L'édito de Pascal Boniface

Tunis, le Caire et les (faux) crédos (de certains) occidentaux

Édito
21 février 2011
Le point de vue de Pascal Boniface

La révolution tunisienne et la chute de Moubarak en Egypte devraient amener de nombreux responsables et intellectuels occidentaux à remettre en cause nombre de leurs crédos qui ont (mal) guidé la conduite de leur politique internationale. Le monde arabo-musulman était censé être imperméable à la démocratie ; l’islamisme radical, la menace stratégique majeure. De fait, le rêve de transformer la carte du Proche-Orient pour y établir la démocratie, par la guerre, à partir de l’Irak, s’étant transformé en cauchemar, le réalisme conduisait à s’accommoder des régimes répressifs dans la région qui avaient au moins l’avantage d’être des remparts contre l’islamisme.

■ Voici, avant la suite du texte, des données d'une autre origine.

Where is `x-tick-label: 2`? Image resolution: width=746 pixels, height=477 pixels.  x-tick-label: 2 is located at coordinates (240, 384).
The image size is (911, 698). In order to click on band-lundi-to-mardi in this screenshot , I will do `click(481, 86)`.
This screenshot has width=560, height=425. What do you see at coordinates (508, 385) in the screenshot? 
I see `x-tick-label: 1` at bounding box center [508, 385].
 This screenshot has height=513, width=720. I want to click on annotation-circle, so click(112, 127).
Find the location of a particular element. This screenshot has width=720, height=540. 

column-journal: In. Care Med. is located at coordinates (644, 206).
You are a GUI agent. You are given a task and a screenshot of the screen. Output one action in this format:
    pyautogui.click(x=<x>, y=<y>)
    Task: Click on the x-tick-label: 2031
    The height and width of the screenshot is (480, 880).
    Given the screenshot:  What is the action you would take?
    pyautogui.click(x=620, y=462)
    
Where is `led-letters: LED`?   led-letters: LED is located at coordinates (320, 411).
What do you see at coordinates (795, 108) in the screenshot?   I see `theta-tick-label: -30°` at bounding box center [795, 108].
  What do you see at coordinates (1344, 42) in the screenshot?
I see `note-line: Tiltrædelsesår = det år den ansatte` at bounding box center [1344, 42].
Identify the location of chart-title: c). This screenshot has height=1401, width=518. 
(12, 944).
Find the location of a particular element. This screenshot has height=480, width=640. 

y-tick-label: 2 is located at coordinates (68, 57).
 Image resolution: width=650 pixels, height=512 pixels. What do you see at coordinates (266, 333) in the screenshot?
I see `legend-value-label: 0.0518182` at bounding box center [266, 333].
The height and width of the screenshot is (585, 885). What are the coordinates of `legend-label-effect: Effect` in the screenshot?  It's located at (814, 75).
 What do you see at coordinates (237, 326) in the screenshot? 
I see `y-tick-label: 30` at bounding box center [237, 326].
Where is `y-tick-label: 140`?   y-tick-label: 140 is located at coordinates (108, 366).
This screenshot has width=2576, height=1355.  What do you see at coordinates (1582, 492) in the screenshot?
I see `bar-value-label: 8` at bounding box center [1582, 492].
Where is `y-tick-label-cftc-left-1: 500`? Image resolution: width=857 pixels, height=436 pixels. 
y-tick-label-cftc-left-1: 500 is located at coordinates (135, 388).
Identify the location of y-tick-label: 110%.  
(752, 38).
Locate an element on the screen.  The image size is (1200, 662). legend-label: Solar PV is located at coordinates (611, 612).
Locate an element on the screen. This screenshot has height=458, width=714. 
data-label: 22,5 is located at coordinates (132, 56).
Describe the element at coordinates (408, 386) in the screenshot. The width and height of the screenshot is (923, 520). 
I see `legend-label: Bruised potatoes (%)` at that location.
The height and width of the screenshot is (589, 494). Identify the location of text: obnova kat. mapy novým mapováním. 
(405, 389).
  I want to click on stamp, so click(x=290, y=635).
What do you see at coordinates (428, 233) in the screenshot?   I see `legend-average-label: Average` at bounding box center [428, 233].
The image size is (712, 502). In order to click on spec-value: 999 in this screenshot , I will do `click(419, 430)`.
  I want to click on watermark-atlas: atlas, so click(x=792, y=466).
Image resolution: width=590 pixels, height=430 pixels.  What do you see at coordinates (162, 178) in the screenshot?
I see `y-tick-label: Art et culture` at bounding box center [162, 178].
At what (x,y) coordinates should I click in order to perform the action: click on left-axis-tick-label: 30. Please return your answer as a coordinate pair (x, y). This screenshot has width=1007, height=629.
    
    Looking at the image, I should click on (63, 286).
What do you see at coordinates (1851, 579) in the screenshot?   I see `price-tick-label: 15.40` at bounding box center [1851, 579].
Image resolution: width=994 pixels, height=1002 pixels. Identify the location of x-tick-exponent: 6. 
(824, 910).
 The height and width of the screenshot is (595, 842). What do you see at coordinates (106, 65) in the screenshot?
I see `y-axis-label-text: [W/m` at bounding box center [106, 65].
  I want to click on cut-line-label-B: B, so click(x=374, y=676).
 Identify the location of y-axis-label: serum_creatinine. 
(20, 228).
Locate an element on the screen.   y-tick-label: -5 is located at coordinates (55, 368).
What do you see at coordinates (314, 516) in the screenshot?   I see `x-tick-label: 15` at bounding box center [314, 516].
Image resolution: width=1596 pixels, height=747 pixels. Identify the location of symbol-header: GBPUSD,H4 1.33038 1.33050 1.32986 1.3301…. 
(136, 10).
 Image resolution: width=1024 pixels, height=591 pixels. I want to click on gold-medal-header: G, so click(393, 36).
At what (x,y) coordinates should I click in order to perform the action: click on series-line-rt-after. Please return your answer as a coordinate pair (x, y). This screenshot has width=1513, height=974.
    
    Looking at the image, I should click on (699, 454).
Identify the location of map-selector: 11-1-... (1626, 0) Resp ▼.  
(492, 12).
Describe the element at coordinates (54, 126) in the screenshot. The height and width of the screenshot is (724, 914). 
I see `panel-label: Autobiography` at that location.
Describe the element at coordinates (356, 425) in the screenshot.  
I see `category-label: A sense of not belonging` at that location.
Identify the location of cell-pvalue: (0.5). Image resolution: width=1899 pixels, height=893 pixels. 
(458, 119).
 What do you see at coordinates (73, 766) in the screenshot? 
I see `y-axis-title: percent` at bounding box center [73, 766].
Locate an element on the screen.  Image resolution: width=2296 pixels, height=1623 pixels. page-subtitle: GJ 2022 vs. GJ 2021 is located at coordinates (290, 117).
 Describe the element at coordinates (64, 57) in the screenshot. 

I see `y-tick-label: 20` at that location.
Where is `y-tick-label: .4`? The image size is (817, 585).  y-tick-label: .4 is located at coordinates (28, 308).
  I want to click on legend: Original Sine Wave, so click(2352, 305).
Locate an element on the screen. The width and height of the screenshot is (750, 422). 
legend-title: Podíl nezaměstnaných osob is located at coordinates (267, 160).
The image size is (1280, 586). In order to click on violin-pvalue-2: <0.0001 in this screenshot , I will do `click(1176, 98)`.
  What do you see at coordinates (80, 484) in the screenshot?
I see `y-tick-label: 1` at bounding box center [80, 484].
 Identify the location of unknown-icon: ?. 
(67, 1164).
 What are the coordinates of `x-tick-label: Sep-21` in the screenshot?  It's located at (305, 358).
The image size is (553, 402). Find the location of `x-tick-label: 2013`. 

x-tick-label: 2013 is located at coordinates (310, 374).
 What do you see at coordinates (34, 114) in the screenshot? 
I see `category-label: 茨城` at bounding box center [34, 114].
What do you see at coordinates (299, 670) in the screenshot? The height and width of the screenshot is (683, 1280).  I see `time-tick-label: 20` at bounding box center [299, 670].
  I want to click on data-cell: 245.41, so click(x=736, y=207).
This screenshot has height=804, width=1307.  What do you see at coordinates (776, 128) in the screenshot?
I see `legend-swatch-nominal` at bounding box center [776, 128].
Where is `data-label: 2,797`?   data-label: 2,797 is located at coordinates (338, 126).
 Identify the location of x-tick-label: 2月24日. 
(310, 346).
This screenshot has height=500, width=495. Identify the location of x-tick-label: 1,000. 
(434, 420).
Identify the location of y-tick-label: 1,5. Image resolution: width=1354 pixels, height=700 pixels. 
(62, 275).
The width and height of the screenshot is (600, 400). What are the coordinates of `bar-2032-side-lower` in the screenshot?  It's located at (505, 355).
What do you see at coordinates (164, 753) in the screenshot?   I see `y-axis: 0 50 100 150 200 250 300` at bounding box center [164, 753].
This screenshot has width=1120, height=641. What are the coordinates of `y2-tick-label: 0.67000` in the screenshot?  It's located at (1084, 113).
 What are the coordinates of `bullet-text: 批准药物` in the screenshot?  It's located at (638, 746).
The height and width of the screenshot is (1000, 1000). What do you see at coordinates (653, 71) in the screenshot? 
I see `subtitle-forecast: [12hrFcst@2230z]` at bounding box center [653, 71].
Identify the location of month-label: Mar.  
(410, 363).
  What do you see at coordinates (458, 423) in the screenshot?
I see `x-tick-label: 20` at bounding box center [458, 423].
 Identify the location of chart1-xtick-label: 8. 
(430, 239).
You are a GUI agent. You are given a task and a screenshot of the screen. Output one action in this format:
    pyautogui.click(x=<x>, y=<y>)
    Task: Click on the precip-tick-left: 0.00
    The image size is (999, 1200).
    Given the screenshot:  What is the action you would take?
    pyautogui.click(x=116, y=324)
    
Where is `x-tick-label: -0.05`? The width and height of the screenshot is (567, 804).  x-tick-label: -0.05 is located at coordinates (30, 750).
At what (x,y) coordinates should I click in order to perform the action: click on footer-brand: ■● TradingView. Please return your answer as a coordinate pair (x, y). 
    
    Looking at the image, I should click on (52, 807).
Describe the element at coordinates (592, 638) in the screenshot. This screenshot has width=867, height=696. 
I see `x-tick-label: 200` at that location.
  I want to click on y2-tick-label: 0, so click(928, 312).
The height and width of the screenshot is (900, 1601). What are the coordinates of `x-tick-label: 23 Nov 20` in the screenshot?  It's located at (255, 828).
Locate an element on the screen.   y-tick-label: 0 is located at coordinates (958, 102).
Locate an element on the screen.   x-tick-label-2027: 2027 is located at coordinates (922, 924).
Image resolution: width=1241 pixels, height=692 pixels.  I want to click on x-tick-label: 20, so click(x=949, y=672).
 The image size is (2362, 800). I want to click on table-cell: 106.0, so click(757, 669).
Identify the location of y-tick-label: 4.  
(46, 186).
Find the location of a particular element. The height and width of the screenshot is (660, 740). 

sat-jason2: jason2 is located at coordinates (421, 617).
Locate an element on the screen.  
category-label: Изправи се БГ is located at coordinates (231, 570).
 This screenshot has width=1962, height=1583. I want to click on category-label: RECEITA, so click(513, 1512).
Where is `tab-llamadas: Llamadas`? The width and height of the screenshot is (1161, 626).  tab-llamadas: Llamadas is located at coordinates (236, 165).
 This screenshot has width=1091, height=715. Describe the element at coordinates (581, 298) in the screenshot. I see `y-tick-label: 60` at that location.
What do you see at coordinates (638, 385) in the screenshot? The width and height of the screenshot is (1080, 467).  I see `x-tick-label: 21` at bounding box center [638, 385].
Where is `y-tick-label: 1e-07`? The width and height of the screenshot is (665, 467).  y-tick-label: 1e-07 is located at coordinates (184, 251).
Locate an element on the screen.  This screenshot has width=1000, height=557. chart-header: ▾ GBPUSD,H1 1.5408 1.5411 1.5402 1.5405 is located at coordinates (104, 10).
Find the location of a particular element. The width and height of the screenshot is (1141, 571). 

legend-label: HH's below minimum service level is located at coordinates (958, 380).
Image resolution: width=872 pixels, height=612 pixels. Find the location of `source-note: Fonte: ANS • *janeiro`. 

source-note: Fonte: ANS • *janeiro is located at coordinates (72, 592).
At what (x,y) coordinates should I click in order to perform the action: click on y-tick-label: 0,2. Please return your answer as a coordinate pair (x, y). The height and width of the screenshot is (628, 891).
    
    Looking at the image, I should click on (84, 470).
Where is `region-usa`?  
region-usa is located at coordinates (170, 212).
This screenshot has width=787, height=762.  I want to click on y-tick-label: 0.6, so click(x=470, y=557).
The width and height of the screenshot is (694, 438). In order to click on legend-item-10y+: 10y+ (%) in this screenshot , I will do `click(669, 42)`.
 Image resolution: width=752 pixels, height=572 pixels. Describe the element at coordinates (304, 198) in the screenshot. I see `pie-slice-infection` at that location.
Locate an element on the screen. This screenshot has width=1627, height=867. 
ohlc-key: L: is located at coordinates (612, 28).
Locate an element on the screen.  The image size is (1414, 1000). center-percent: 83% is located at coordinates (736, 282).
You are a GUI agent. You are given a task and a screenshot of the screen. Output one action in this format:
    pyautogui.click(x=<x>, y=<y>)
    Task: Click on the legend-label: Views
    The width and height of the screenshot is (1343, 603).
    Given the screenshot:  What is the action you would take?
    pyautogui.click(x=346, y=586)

Toute personne qui remettait en cause ce credo était traitée de naïf, d’idiot utile ou accusé d’être atteint par un syndrome munichois. Toute réflexion critique passait alors pour une complicité, implicite ou explicite, avec les islamistes. On n’était parfois pas loin du terrorisme intellectuel. Car ce credo avait pour principale faille majeure une focalisation excessive sur les effets tout en ignorant les causes. Certes, l’islamisme radical était un défi dangereux pour la sécurité des Occidentaux et de leurs alliés .Mais quel était son terreau ? Pouvait-on croire qu’il s’agissait d’un phénomène naturel ou génétique qui frapperait, sans que l’on ne sache trop pourquoi, le monde arabo-musulman ? Les propagandistes de ce credo taisaient consciencieusement le fait que l’expansion de l’islam radical avait longtemps été soutenue par les Occidentaux afin de contrer le développement du nationalisme arabe progressiste. Surtout, on s’empêchait d’identifier – au motif que comprendre revient à légitimer, et que légitimer signifie excuser – les causes géopolitiques du développement du radicalisme islamique (la persistance du conflit du Proche-Orient, la guerre d’Irak et finalement, une façon de combattre le terrorisme qui n’entrainait que son développement) et les causes politiques (injustices sociales, corruption, absence d’horizon politique, répression etc.).

À lutter contre les effets de l’islamisme radical sans lutter contre ses causes, on crée une politique qui se nourrit de son échec. Cela conduit inévitablement à l’effet inverse de celui escompté initialement en organisant l’expansion de l’islamisme radical, rendant alors encore plus nécessaire la lutte contre lui, créant ainsi un cercle vicieux dont on ne sort pas.

L’autre faille du raisonnement consistait par analogie à attribuer à l’islamisme radical le même rôle que celui joué autrefois par le communisme : celui d’une menace majeure pouvant renverser notre système et mettre fin à nos démocraties. Certes cette présentation avait pour avantage de conserver des budgets militaires importants une fois l’URSS disparue, mais comment comparer, en termes de menaces, Al Qaïda et les milliers d’armes atomiques de l’URSS, les millions de soldats, les milliers de chars et d’avions de combats, du pacte de Varsovie ? Cela a conduit à la même erreur stratégique – et faute morale – que celle commise durant la guerre froide. Au nom de la défense de la démocratie (menacée par le communisme), les Occidentaux ont soutenu un coup d’état en Indonésie – qui fit 500 000 morts –, Mobutu et d’autres satrapes africains, Pinochet, Videla et consorts, et même le régime de l’apartheid. Ceux-ci n’ont en rien aidé à faire chuter le communisme et ont, au contraire, par leur contre-exemple, servi sa propagande. C’est plus par la transparence, la comparaison des systèmes qu’elle a permis et le meilleur respect par le monde occidental des principes qu’il promeut, que celui-ci a triomphé. Penser que Ben Ali et Moubarak constituaient le meilleur des remparts contre l’islamisme était une erreur. D’une certaine façon, l’impopularité de ces régimes due au triptyque corruption/injustices/répression en faisait les sergents recruteurs indirects.

Les Occidentaux ont accepté cela parce que le simple fait de prononcer le mot « islamisme » conduisait à la paralysie intellectuelle. Lyautey avait pour formule « Quand j’entends les talons claquer, je vois les cerveaux se fermer. » Il ne faut plus fermer les cerveaux à la seule évocation de l’islamisme, il faut au contraire les ouvrir. La démocratie, la justice sociale, la transparence, la cohérence dans le respect des principes que l’on dit promouvoir sont la meilleure façon de lutter efficacement contre l’islamisme radical. C’est également la meilleure, la seule voie vers la reconquête de la confiance en l’Occident de populations qui, loin de rejeter nos valeurs comme le psalmodient certains, y adhérent mais nous demandent d’être cohérent dans leur application.